Wilma, one of Okatana's Home Based Care Volunteers who will become a bicycle mechanic.
LONE RIDER
A man rode a lonely yellow bicycle down the dusty road.
He would be the first of many to pedal Okatana’s paths.
As the container of bicycles from Huron County, Canada arrives in Okatana this week, it is expected many more will join the lone cyclist in the months to come.

OKATANA
An outpost of a community, I’m told Okatana is famous for one thing: it’s Catholic roots.
Today, it’s a collection of buildings that serve a wide rural community of subsistence farmers. Most people live in homes constructed of branches and steel sheets kilometres from Okatana and walk into the community to use some of the services here.
Nearly 100 years ago, devout Catholics decided this village on the edge of a river, which is dry most of the year, built a mission project. A stout church was constructed and nuns and priests were sent to support the northern community. In the years that followed, the Catholic leaders constructed a clinic and school.

ADDRESSING A CRISIS
In the late 1990s, the Catholic community of Okatana took on an emerging health crisis facing Namibia: HIV and AIDS.
Spread across Namibia, Catholic AIDS Action works in numerous communities to provide support to people affected and infected with HIV/AIDS.
In Okatana, as Catholic AIDS Action leader John Kamati told me, Catholic AIDS Action goes from home to home and offers support to people living with HIV/AIDS. They offer palliative care for people who are dying of the disease. They offer counselling for families dealing with HIV for the first time. They offer financial assistance to children who are left vulnerable due to a sick parent or a parent who has died.
In total, the 275 volunteers with Okatana’s Catholic AIDS Action looks after 1,800 people.
USING A BICYCLE TO ADDRESS HIV/AIDS
To better support the people living with HIV/AIDS, Okatana’s home based care volunteers were each provided with a bicycle last year. An area of wide distances, Okatana Catholic AIDS Action serves a rural community and has a huge catchment base.
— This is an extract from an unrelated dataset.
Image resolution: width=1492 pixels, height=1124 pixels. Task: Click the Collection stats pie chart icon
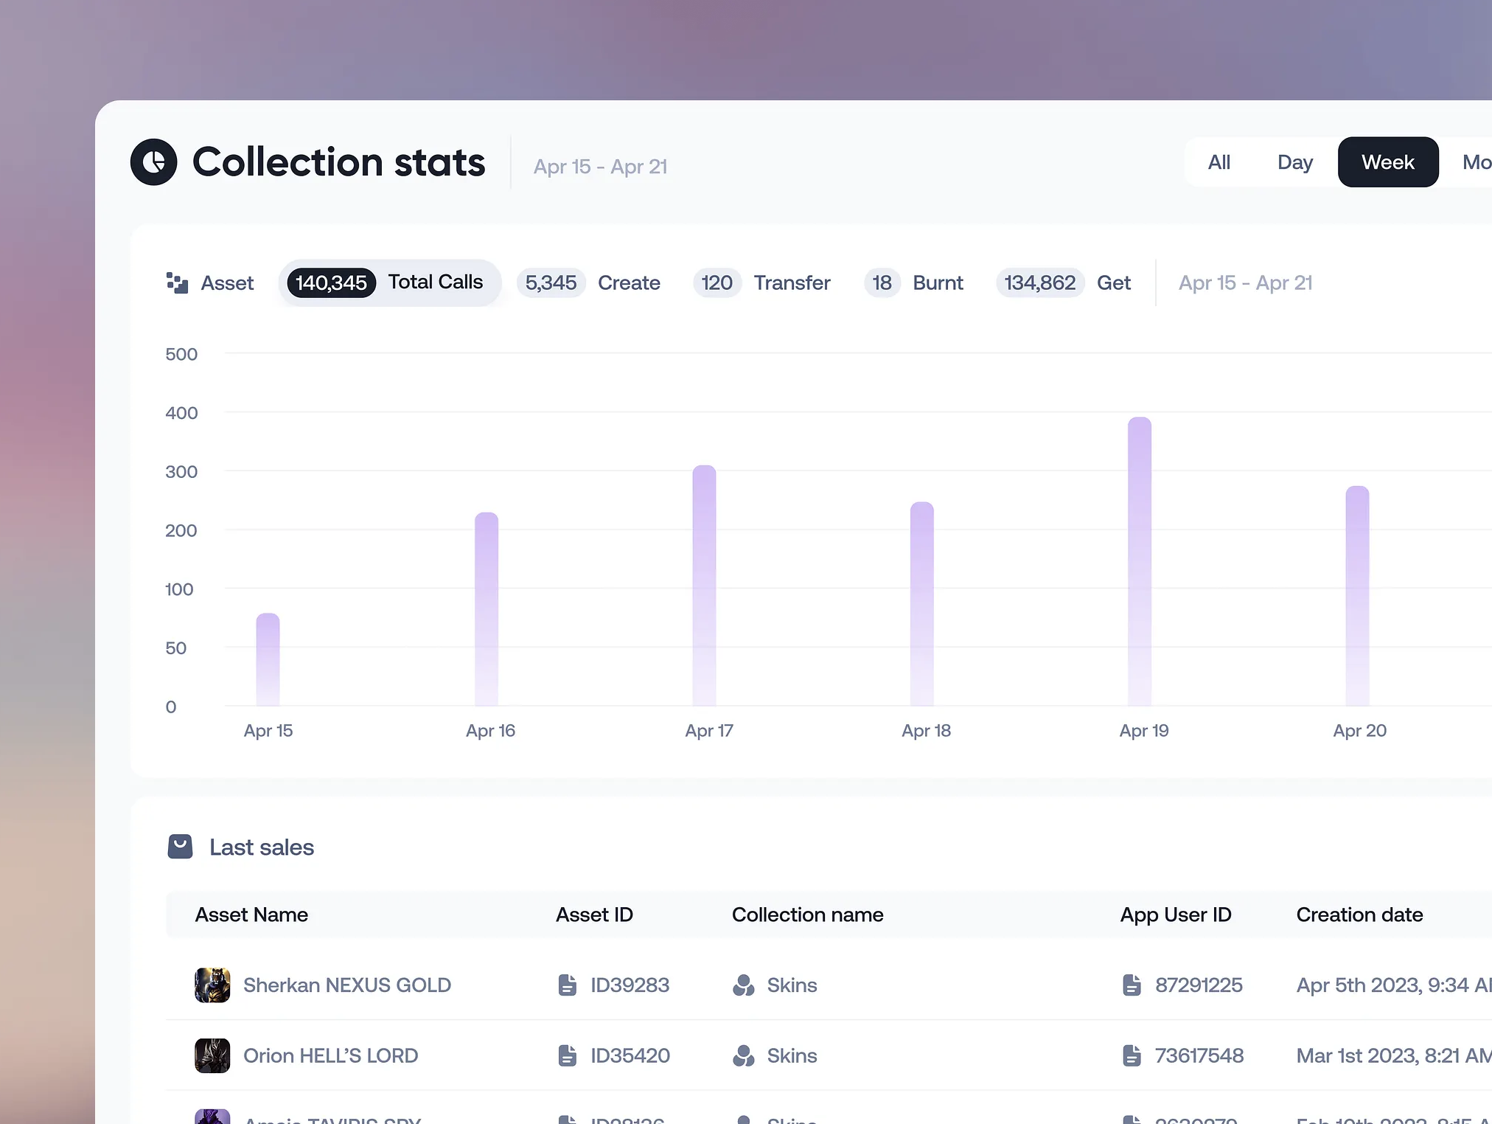153,162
Last year’s donated bicycle from BEN Namibia and ITDP meant the home based care volunteers would be able to visit more homes in one day and cover wider distances.
However, as the bicycles rolled across northern Namibia, they would breakdown in the most inconvenient places. Parts were hard to get to hold. And basic mechanical skills weren’t often technical enough to adequately repair the bike. Further, numerous children and adults, not associated with Catholic AIDS Action, also wanted transportation of their own to cover the wide distances they normally walked.
A BICYCLE WORKSHOP
Realising the need, early in 2009 a committee of Okatana’s Catholic AIDS Action was formed to advocate for a bicycle workshop in the community.
As funding was secured and a container of second-hand bicycles arrived in Namibia from Huron County, Canada – it was decided that the Okatana Bicycle Empowerment Centre would become a reality.
In a pre-planning meeting last weekend, the bicycle committee congregated at an open field, where cattle grazed. This would soon be the home of the bicycle workshop.
The committee drew lines in the grass where the container would stand.
Conversation flew around about the responsibility they felt towards the project, about how certain community members would benefit and how they would choose the five mechanics that would run the workshop.
As details were sorted out, the bicycle committee parted on foot – all except for one. Aupa, who was selected to be a bicycle mechanic, rode away on his yellow bicycle. Soon, they would all be like him – wheeling into action.